What you need to know:
- By neglecting the need to prioritise each other, we are literally throwing the future of the relationship to the dogs.
- In our desire to build a strong loving relationship, we should try and be realistic about what we desire to see in the relationship.
My wife and I have been married for six years. When I met her, she was two months pregnant with another man’s child. I didn’t mind that at all because I loved her deeply. She got a job before I did but she supported me financially very well. Even when her colleagues flirted with her or asked her out, we laughed about it together and I advised her how to handle it.
It’s unfortunate that several years later, I found out that she was having an affair with a friend of mine. When I confronted her, she apologised and told me she just found herself in the mix. I never asked the man but I immediately became cold towards him.
I recently took her to medical school and I’m fully in charge of paying her school fees. Additionally, I take care of our three children while she is in school. The last born is only eight months old.
The cheating pattern repeated itself when I found flirtatious, sexually suggestive texts in her phone from her male classmate. In one of the texts, they talked about how she hugged him. When I confronted her she became very emotional and accused me of not trusting her. She said that the only reason she hugged him was because I did not hug her. She added that she needed to be hugged as a friend. I was really hurt by her words.
Every time we disagree, she tells me to go and marry an angel like me as she is tired of not being trusted. I love her, what should I do?
Thank you for writing in and sharing your dilemma. Your problem is multi-faceted. First, with six years down in a come-we-stay marriage like yours, and blessed with three children, one would expect that your marriage will have settled down and moved on towards being fruitful and a blessing to both of you.
I empathise with you concerning the lack of progress in this direction. However, the foundation one lays is key to the performance of any relationship. I sense a lack of commitment and firmness in dealing with issues.
Cracks are guaranteed to appear in a relationship due to the lack of clear objectives. If we look back at your relationship, one would question the many inconsistencies. I am not really sure whether you did enough homework before you engaged her in a relationship. Values are key in any relationship. Faithfulness is a virtue that helps grow a healthy relationship.

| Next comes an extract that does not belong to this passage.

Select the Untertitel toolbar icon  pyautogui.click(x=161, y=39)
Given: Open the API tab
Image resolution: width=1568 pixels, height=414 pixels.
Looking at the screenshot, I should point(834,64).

Your relationship lacks such important values. You also confess that your wife flirted with her colleagues and is now flirting with her classmates yet shows no indication of changing her ways which is perplexing. The fact that she passionately defends such actions could point to a deeper problem than you may think. Remember that, she has a child that is not yours and still goes out with men unapologetically.
Could she be taking your forgiveness for granted? The fact that she blames you for not being there is an issue you may need to explore and see whether there is truth there. In your desire to solve the dilemma, if her deep-seated needs have not been addressed, the relationship could sink deeper into another cycle of vulnerability. Taking time to discover the real need driving her behaviour is a great place to start.
We need to check on our priorities to ensure that they are the right. By neglecting the need to prioritise each other, we are literally throwing the future of the relationship to the dogs. The truth is that sex is not one of the basic needs and no one died from not having it. For her to advance that she is not perfect is not an excuse to continue in her behaviour.
Second, check the expectations. In our desire to build a strong loving relationship, we should try and be realistic about what we desire to see in the relationship.
Third, check our attitude. Your attitude towards each other and the marriage is important. It is said that 90 percent of the attitude we may have towards an issues depends on our default attitude while 10 per
cent is affected by external factors.
This means that we need to build thoughts and ideas in us that are healthy towards each other. Living right with our spouses requires that we don’t use excuses for acting the way we do. Your wife must come to the place of not only accepting her faults but also to taking responsibility.